Their results further suggest that using rigorous scientific methods to study the therapeutic value of prayer and other noetic interventions appears feasible and warrants larger-scale, more definitive investigations. Noetic interventions are defined as "a healing influence performed without the use of a drug, device or surgical procedure," said the researchers.
Results of the phase I feasibility-pilot, known as the MANTRA (Monitoring and Actualization of Noetic TRAinings) Project, appear in the Nov. 1 issue of the American Heart Journal.
"We now know that clinically meaningful, high-quality research can be done in this area," said Duke cardiologist Dr. Mitch Krucoff, who co-directs the study with Suzanne Crater, a Duke nurse practitioner. "The data are suggestive that there may be a measurable therapeutic benefit related to noetic therapies in patients undergoing angioplasty."
Patients who received noetic therapies showed a 25 to 30 percent reduction in adverse outcomes (such as death, heart failure, post-procedural ischemia, repeat angioplasty or heart attack) than those without such therapies, according to the researchers. While increasingly popular outside of mainstream medicine, noetic therapies have not been widely studied with rigorous, scientific research methods. This study represents one of the first such efforts.

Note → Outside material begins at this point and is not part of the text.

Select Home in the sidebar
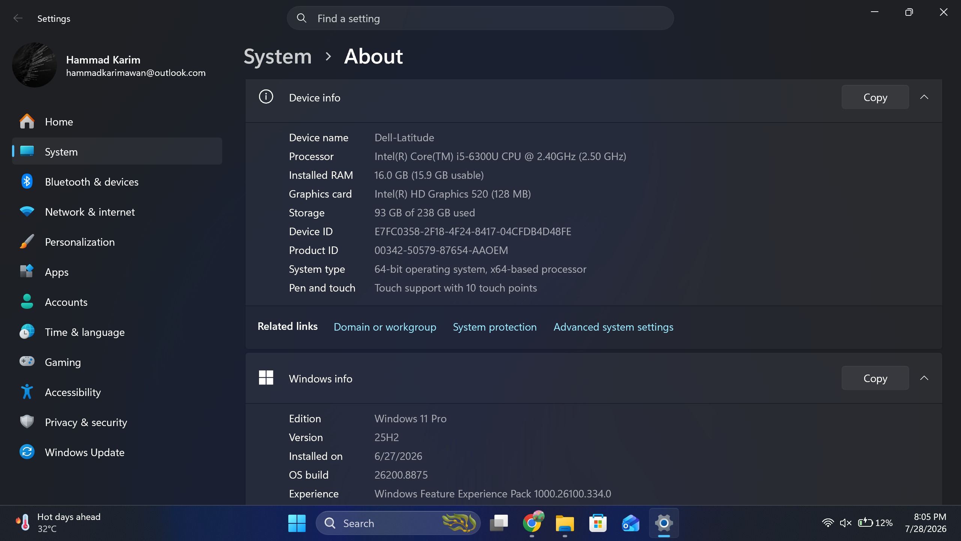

"We know patients are very interested in these types of treatments, particularly in the role spirituality and prayer play in their health and health care," added Krucoff. "To best understand how to respond to such widespread interest, we examined whether good, mainstream, fundamental research science could be applied to these areas."
One hundred and fifty patients with acute coronary insufficiency at the Durham Veterans Affairs Medical Center were enrolled in the prospective, randomized study from April 1997 to April 1998. All were scheduled for invasive cardiac procedures based on their clinical needs. In a five-way randomization, all patients were assigned (in equal distribution) to coronary stenting with standard care or to coronary stenting plus one of the following therapies: guided imagery, stress relaxation, healing touch or intercessory prayer. Of the 120 patients assigned noetic interventions, 118 (98 percent) completed the therapeutic assignment.
Differences in clinical outcomes between treatment groups were not statistically significant. However, those receiving noetic treatments "had lower absolute complication rates and a lower absolute incidence of post-procedural ischemia during hospitalization," said Crater.
"These noetic interventions help a patient achieve a state of calm equilibrium, or homeostasis, which puts them in a better state to help in their own recovery process," said Jon Seskevich, a Duke nurse clinician, who along with Crater, designed the non-prayer interventional therapies. He further noted that those assigned to receive prayer appeared to fare even better than those receiving the other types of noetic treatments and the control group.